▶ [Instructions to follow] In the records below, find the line containing "Given: Filter layers", then copy that line and all lines after it, exactly, omitting every picture.

Stored records:
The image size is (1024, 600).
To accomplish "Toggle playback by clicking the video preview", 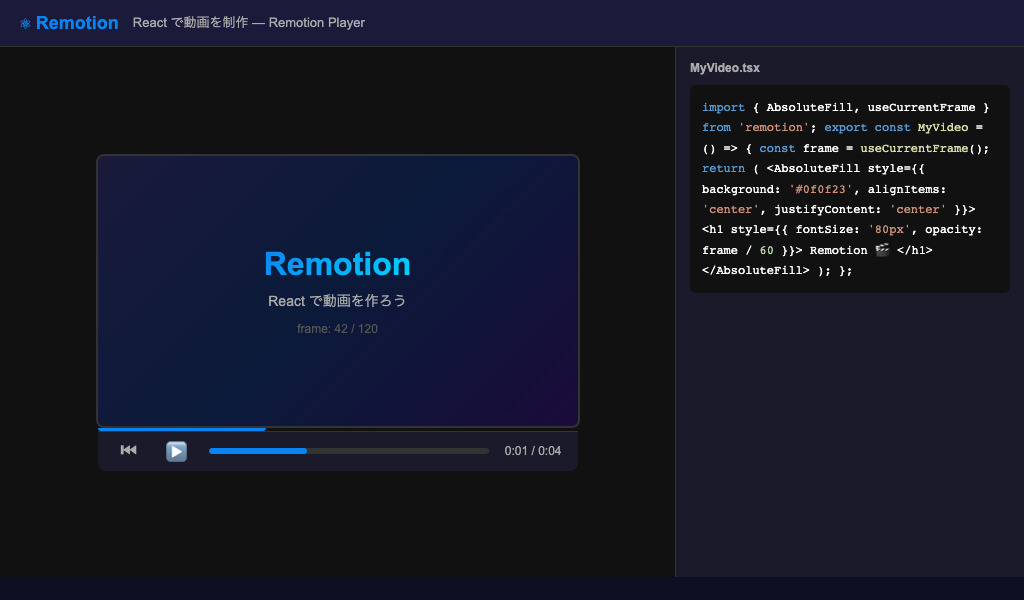I will tap(337, 290).
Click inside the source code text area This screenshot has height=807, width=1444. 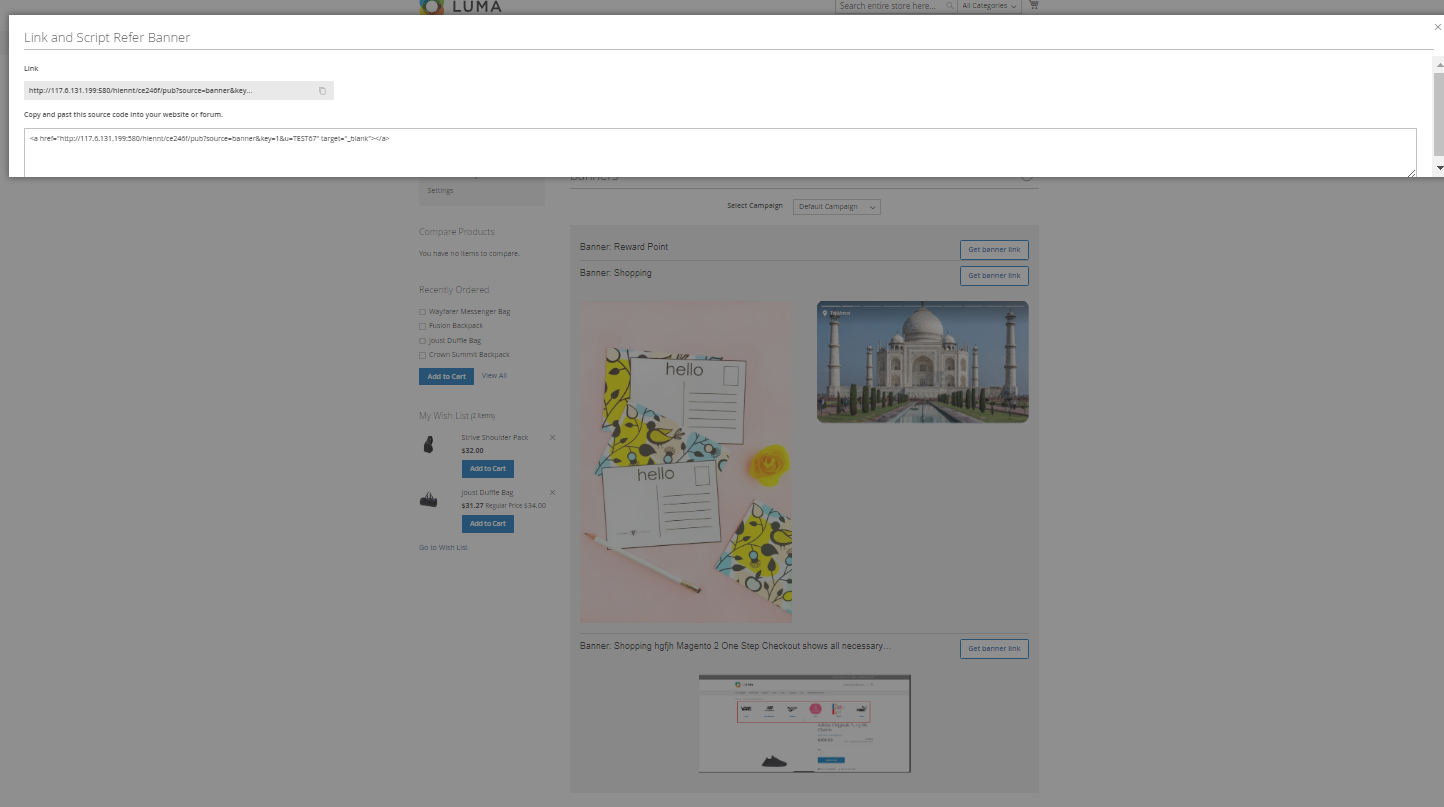click(x=720, y=153)
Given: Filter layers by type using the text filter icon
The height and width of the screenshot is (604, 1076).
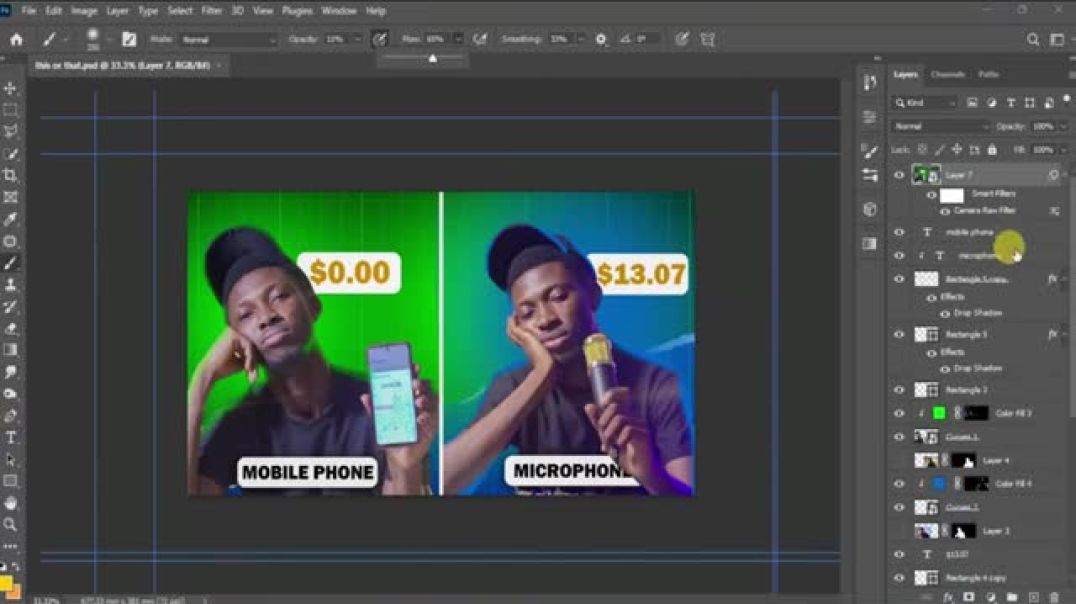Looking at the screenshot, I should pos(1010,103).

▶ [Expected answer]
Given: Filter layers by type using the text filter icon
The height and width of the screenshot is (604, 1076).
Looking at the screenshot, I should pos(1010,103).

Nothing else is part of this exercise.